You notice, in your files, that the data is seperated by pipes -- and you don't like this -, because you're a fan of semi-colon-seperated files. You could easily adress this problem with process_new_files and a simple transformation function. This approach would look something like this:

# ... more exploration code

def replace_column_separator(filename, rbr):
      with input_file as open(filename, "rt"):
          data = input_file.read().replace('|', ';')
      with output_file as open(filename, "wt")
          output_file.write(data)
      return True
    except:
      return False

file_processing.process_new_files(replace_column_separator, '/tmp/sales_data')

forecast

This module gives FBProphet an interface akin to Sklearn and solves general utilities for forecasting problems. For instance, limiting the datasets to the last n days, which allows for bigger grid search spaces for hyperparameters, and is not available using standard FBProphet and Sklearn libraries.

SkProphet a Scikit learn compatible interface for FBProphet and
StepsSelectorEstimator as an estimator selector.

Both have a common interface:

fit and predict Scikit learn's like methods to the Prophet model and,
get_params and set_params methods to get and set the estimator's parameteres, respectively.

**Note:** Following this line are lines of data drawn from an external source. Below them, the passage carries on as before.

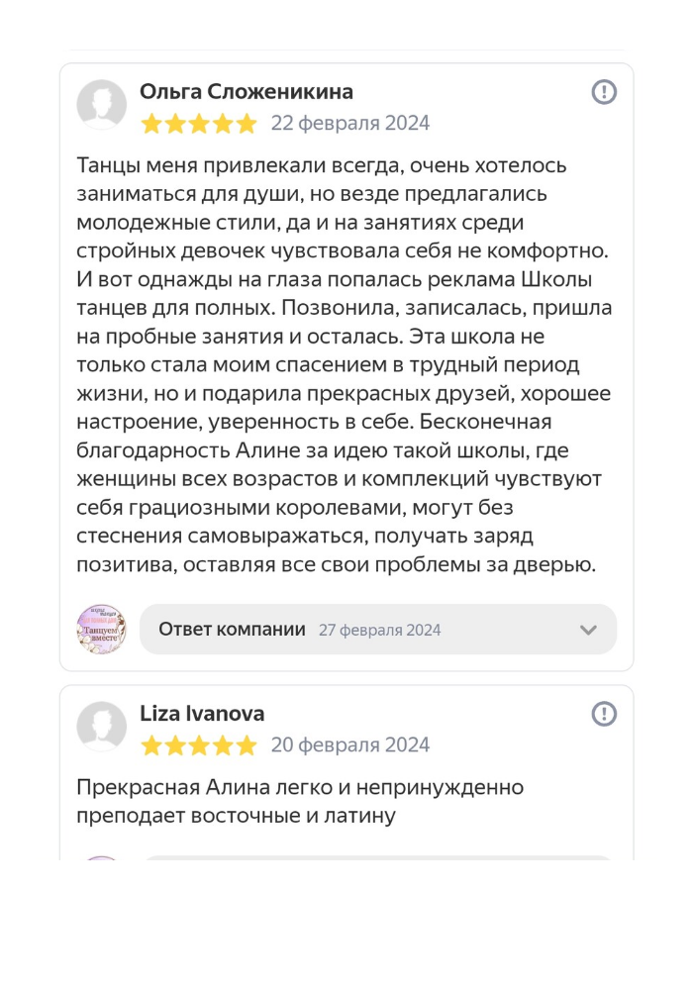
Task: Click the exclamation icon on Liza Ivanova's review
Action: tap(603, 714)
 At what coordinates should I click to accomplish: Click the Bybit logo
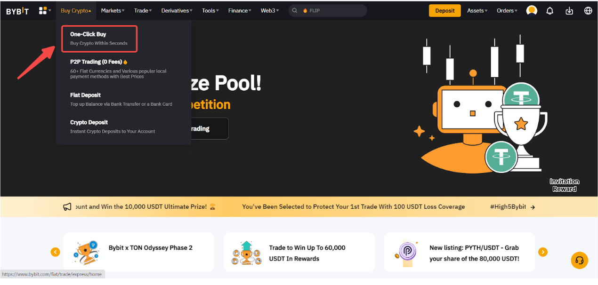coord(17,11)
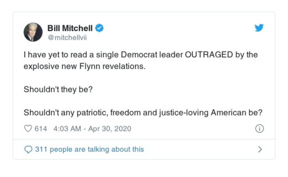Click the 614 likes count

[41, 129]
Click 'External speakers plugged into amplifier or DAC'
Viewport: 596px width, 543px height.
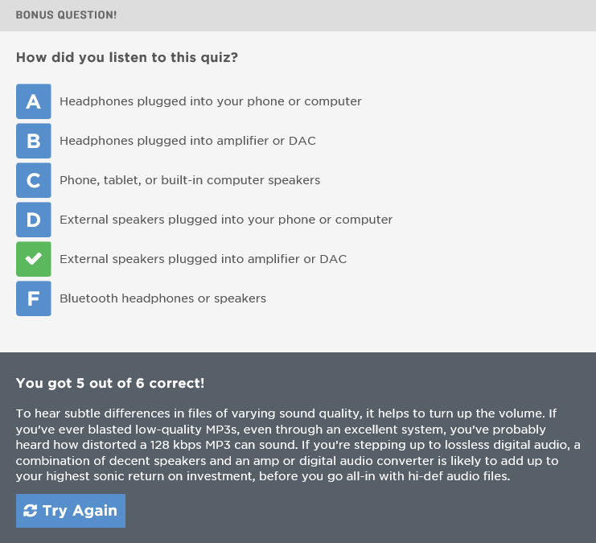pyautogui.click(x=203, y=259)
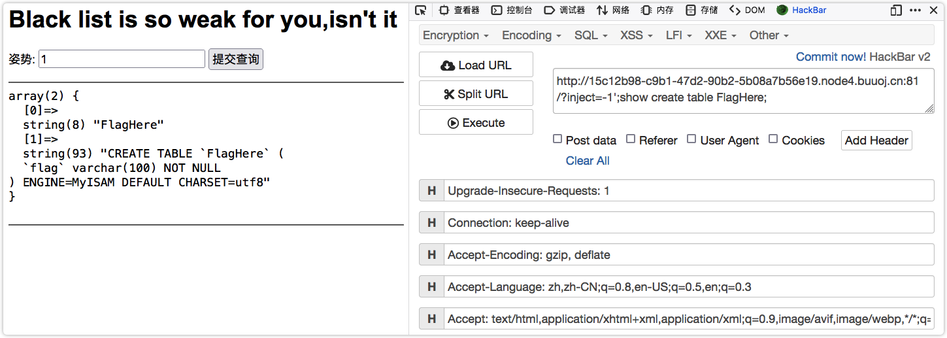Click the Clear All link
The height and width of the screenshot is (338, 947).
click(588, 161)
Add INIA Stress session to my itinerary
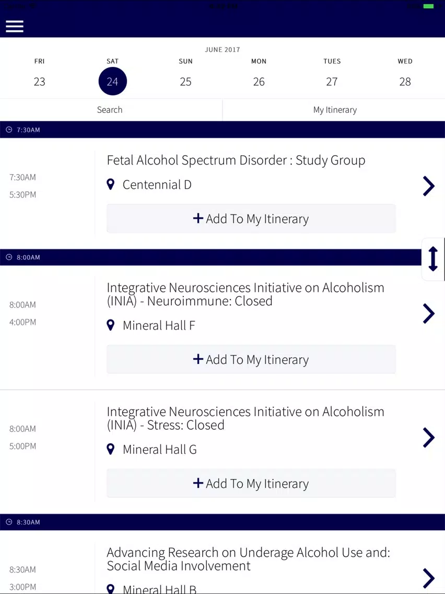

Let's have a sneak peek at how forecast could be used with the next snippet:

import pandas as pd
from muttlib.forecast import SkProphet, StepsSelectorEstimator
from sklearn.model_selection import GridSearchCV, ParameterGrid

# The grid has to be turned into a list if used in a StepsSelectorEstimator
# as it has to be copyable for get / set params
prophet_grid = list(
    ParameterGrid(
        {
            "sk_date_column": ["date"],
            "sk_yhat_only": [True],
            "sk_extra_regressors": [[], [{"name": "b"}],],
            "prophet_kwargs": [
                dict(daily_seasonality="auto"),
                dict(daily_seasonality=True),
            ],
        }
    )
)

days_selector_grid = {
    "estimator_class": [SkProphet],
    "amount_of_steps": [90, 120],
    "sort_col": ["date"],
    "estimator_kwargs": prophet_grid,
}

# To instance GridSearchCV, we need to pass an initialized estimator
# (for example, a `StepsSelectorEstimator`)
initial_estimator = StepsSelectorEstimator(
    SkProphet, days_selector_grid["amount_of_steps"][0], prophet_grid[0]
)
cv = GridSearchCV(initial_estimator, days_selector_grid, cv=2, scoring="r2")

X = pd.DataFrame({"date": [0, 2, 3, 4, 5], "b": [1, 4, 5, 0, 9]})
y = pd.Series([1, 1, 0, 1, 0])
cv.fit(X, y)

gdrive

This module provides a UNIX-ish interface to Google Drive to help you integrate to your pipelines. Most of us, if not all, are familiar enough with the terminal to understand how this module works. Instead of getting familiar with a GDrive client, you can use GDrive the same way you use your own filesystem.

If your client requires getting reports on a shared folder, you can easily create it, share it and populate it with this module! Or if you are working on a jupyter notebook and need to find out quickly where on GDrive you'd need to save the output of your analysis, you can use this as well.

from muttlib.gdrive import GDrive

GOOGLE_SERVICE_ACCOUNT_CREDS_JSON = "/some/local/dir/path/to/json/file.json"

gdrive_client = GDrive(GOOGLE_SERVICE_ACCOUNT_CREDS_JSON)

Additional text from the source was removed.